Setelah mengetahui definisi tentang kaidah hukum dan kaidah sosial lainnya dapat dilihat perbedaan antara keduanya sebagai berikut :
Perbedaan | Kaidah Agama / Kepercayaan | Kaidah Kesusilaan | Kaidah Kesopanan | Kaidah Hukum |
Asal-usulnya | Dari tuhan | dari diri sendiri | Kekuasaan dari luar diri manusia yang bersifat memaksakan | Kekuasaan dari luar diri manusia yang bersifat memaksakan |
Sasarannya | Ditujukan pada sikap batin manusia | Ditujukan pada sikap batin manusia | Ditujukan pada sikap lahir manusia | Ditujukan pada sikap lahir manusia |
Isinya | - Memberi kewajiban - Tidak memberi hak | - Memberi kewajiban - Tidak memberi hak | - Memberi kewajiban - Tidak memberi hak | - Memberi kewajiban - Memberi hak |
Tujuannya | - Seluruh umat manusia - Menyempurnakan manusia - Mencegah manusia menjadi jahat | - Seluruh umat manusia - Menyempurnakan manusia - Mencegah manusia menjadi jahat | - Pembuat yang konkret - Ketertiban warga masyarakat - Mencegah adanya korban | - Pembuat yang konkret - Ketertiban warga masyarakat - Mencegah adanya korban |
Sanksinya | Dari tuhan | Dari diri sendiri | Dari masyarakat | Dari negara |
Tabel 1. Perbedaan kaidah hukum dan kaidah sosial lainnya
Jadi kaidah hukum dan kaidah sosial lainnya mempunyai perbedaan dan terdapat beberapa persamaan pula di dalamnya.[12]
E. Hubungan Antara Kaidah Hukum Dan Kaidah Sosial
Kaidah hukum dan kaidah sosial lainnya memiliki hubungan yang sangat erat dan tidak saling bertentangan.

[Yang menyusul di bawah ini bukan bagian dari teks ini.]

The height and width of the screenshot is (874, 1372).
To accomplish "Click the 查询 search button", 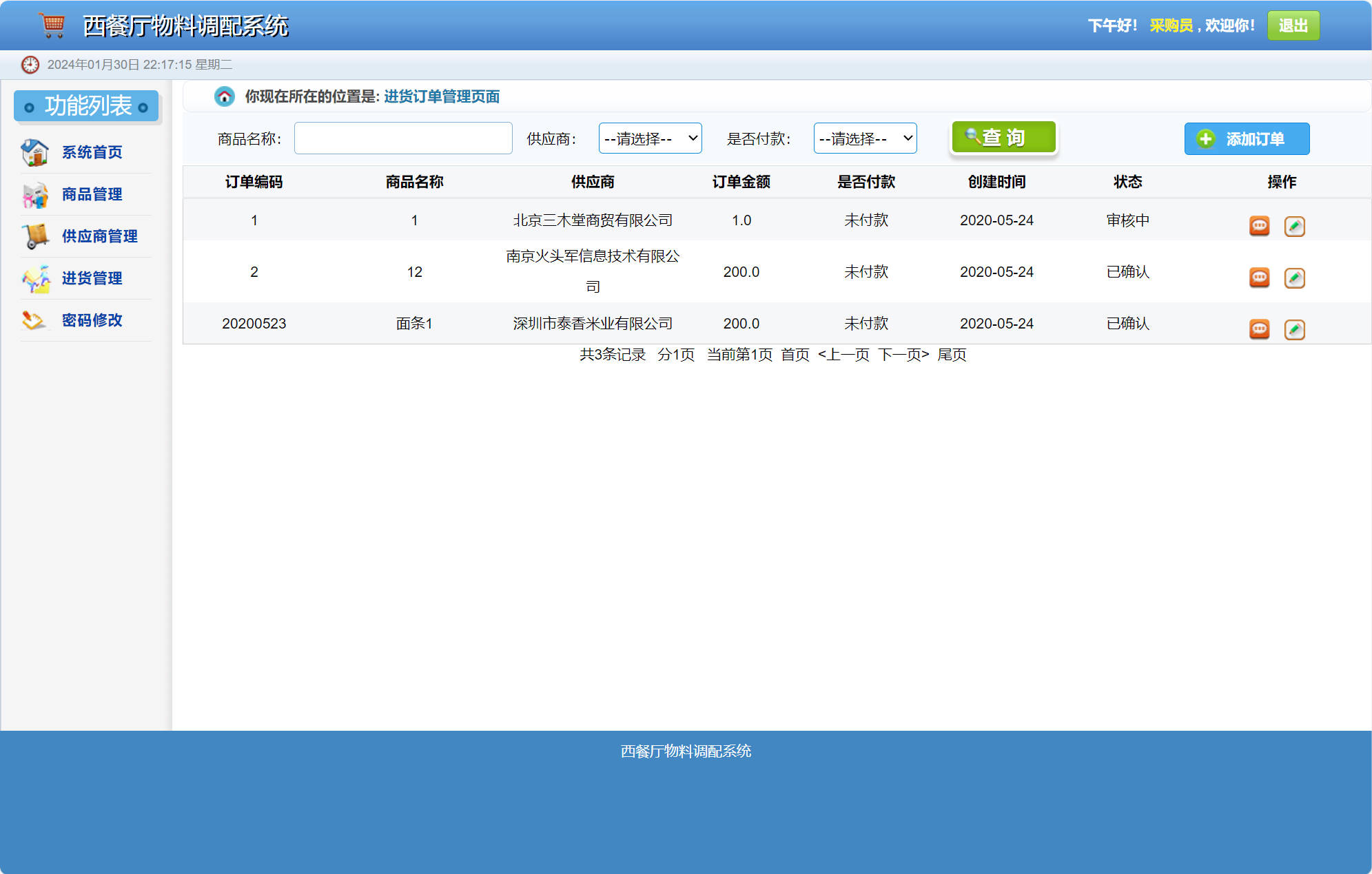I will click(1003, 137).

Kaidah disini diposisikan sebqagai alat kontorol bagi kehidupan manusia karena tanpa kaidah kehidupan ini mudah terladi penyimpangan. Kaidah soisal yang bertujuan membentuk manusia yang memiliki keluhuran budi , memulihkan keseimbangan tatanan masyarakat yang terganggu oleh pelanggaran-pelanggaran diharapkan manusia mampu berubah dari yang tidak baik menjadi baik, dari yang baik semakin baik dan senantiasa berbuat manfaat bagi sesama. Kaidah hukum mempunyai sifat yang memaksa, resmi, dan sanksi tegas serta kaidah soisal yang memberi batasan dalam hubungan antar manusia akan menjaga keseimbangan dan keteraturan dalam masyarakat.

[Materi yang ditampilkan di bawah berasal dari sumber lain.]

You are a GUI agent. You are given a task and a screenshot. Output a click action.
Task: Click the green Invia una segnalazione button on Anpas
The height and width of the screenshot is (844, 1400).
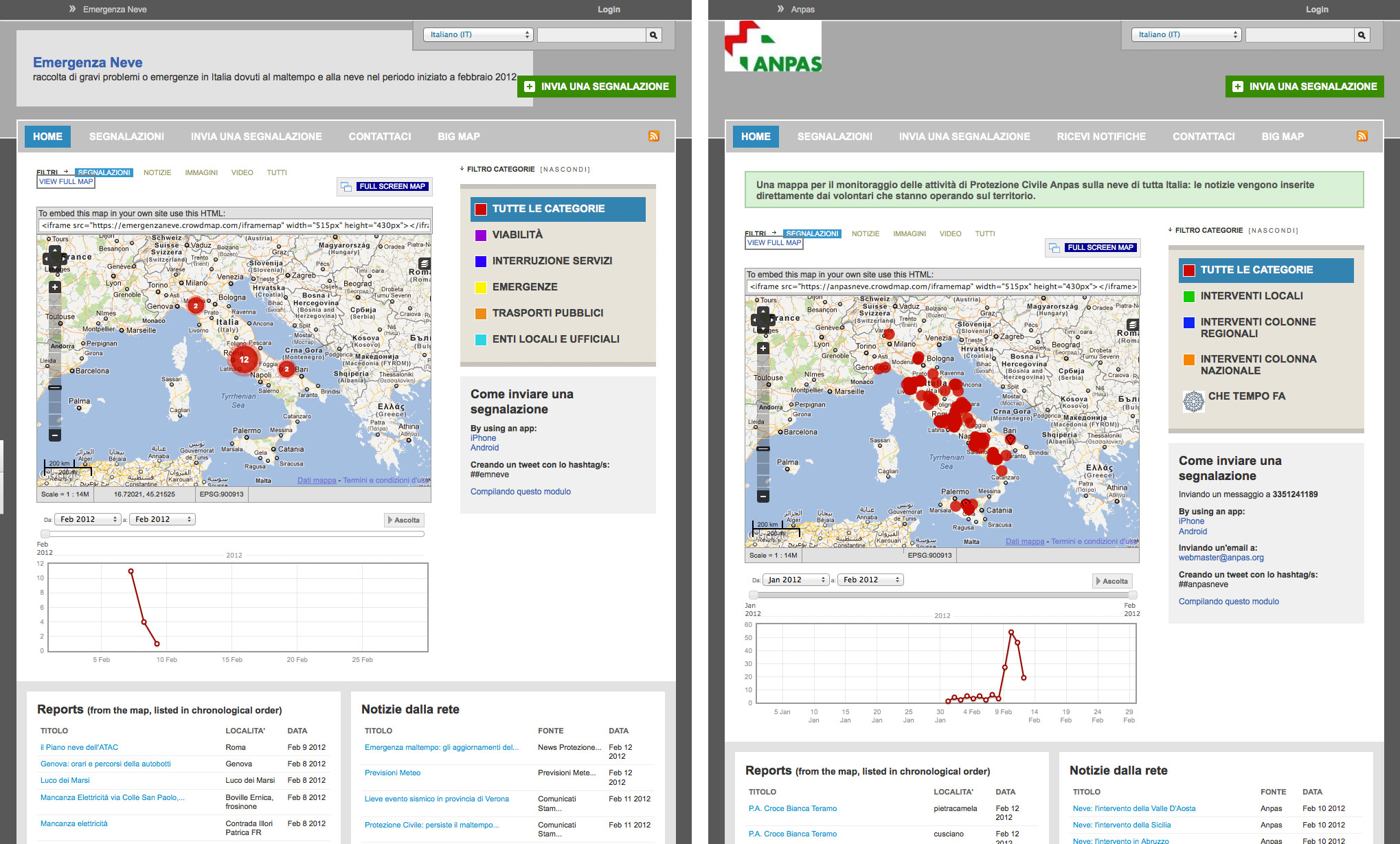[1304, 87]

Kaidah sosial tidak mempunyai sanksi yang tegas jika salah satu peraturannya dilanggar. Pelanggar norma agama diancam oleh hukuman dari tuhan, pelanggar norma kesusilaan akan menimbulkan perasaan tidak tenang dan cemas dari diri sendiri, pelanggar norma kesopanan menimbulkan hinaan dari orang lain atau bahkan dikucilkan. Tetapi hukuman seperti itu tidak akan diperhatikan oleh orang yang tidak memperdulikan kaidah sosial tersebut. Oleh karena itu selain kaidah sosial maka diperlukan kaidah hukum yang mempunyai aturan yang memaksa dan mempunyai sanksi-sanksi yang tegas.

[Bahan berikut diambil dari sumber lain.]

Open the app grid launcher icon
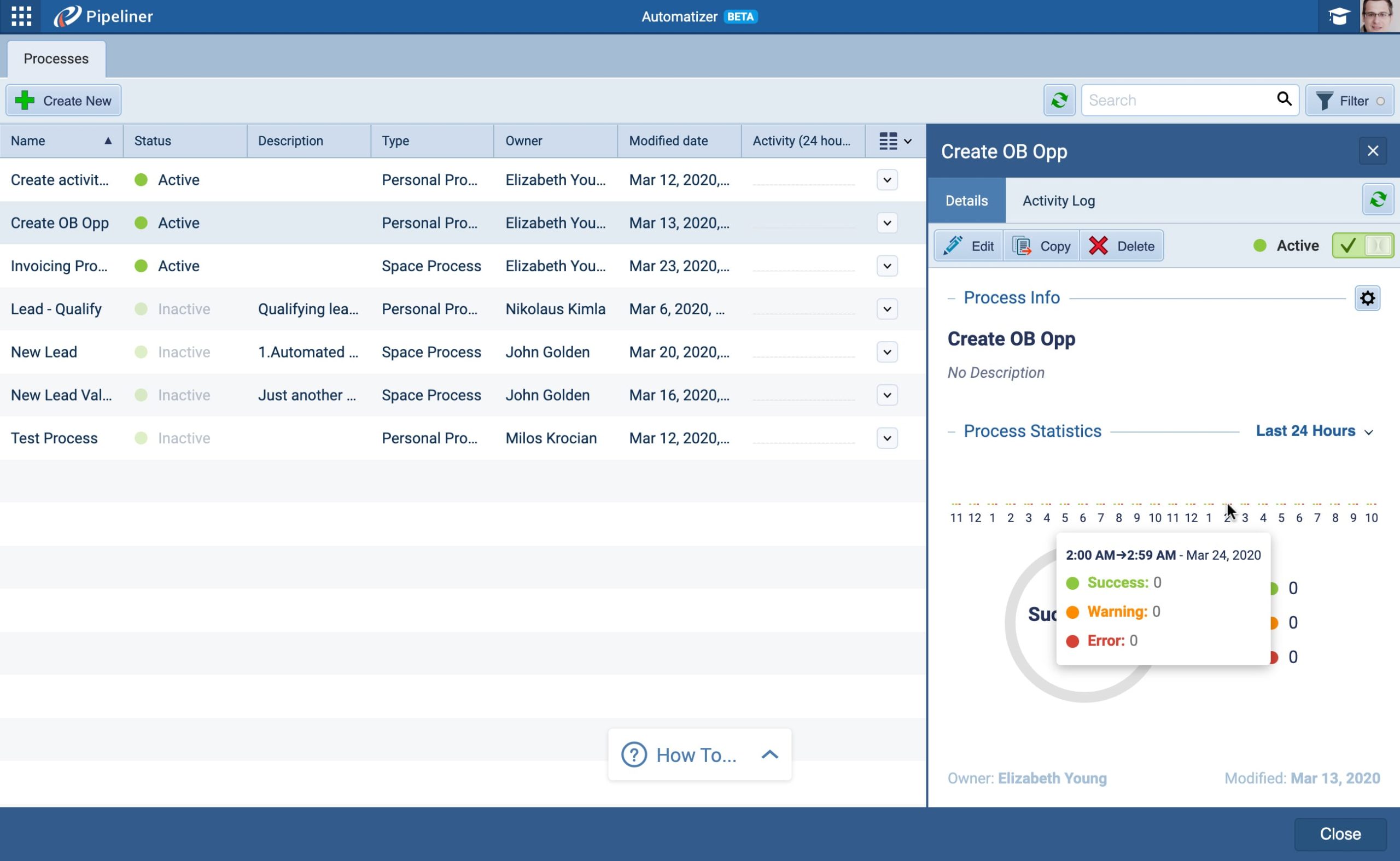The height and width of the screenshot is (861, 1400). [21, 16]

[1] C.S.T. Kansil, Pengantar Ilmu Hukum dan Tata Hukum Indonesia, (Jakarta: Balai Pustaka, Cet. Ke-8,1989), hal.29.
[2]https://nuroniah17.wordpress.com, Manusia sebagai Makhluk Individu, Makhluk Sosial, dan Makhluk Tuhan, 2012
[3]https://azenismail.wordpress.com, Manusia sebagai Makhluk Individu dan Makhluk Sosial, 2010
[4]Drs.C.S.T. Kansil,S.H., Pengantar Ilmu Hukum dan Tata Hukum Indonesia, (Jakarta: Balai Pustaka 1989), hlm, 29.
[5]Mashudi, Pengantar Ilmu Hukum,menggagas hukum progresif, (Semarang: CV Karya Abadi Jaya, Cet. Ke-1, 2015), hlm. 77
[6]C.S.T. Kansil, Pengantar Ilmu Hukum dan Tata Hukum Indonesia, (Jakarta: Balai Pustaka, Cet. Ke-8,1989), hal.84.
[7]C.S.T. Kansil, Pengantar Ilmu Hukum dan Tata Hukum Indonesia, (Jakarta: Balai Pustaka, Cet. Ke-8,1989), hal.85.
[8]C.S.T. Kansil, Pengantar Ilmu Hukum dan Tata Hukum Indonesia, (Jakarta: Balai Pustaka, Cet. Ke-8,1989), hal.85.
[9]C.S.T. Kansil, Pengantar Ilmu Hukum dan Tata Hukum Indonesia, (Jakarta: Balai Pustaka, Cet. Ke-8,1989), hal.87.
[10]Donald Albert Rumokoy, Pengantar Ilmu Hukum, (Jakarta: Pt Raja Grafindo Persada, Cet. Ke-2, 2014), Hal.43.
[11] Zainuddin Ali, FIlsafat Hukum, (Jakarta: Sinar Grafika, Cet. Ke-2, 2008), hlm. 41
[12]Marwan Mas, Pengantar Ilmu Hukum, (Bogor: Ghalia Indonesia 2015), hlm, 49.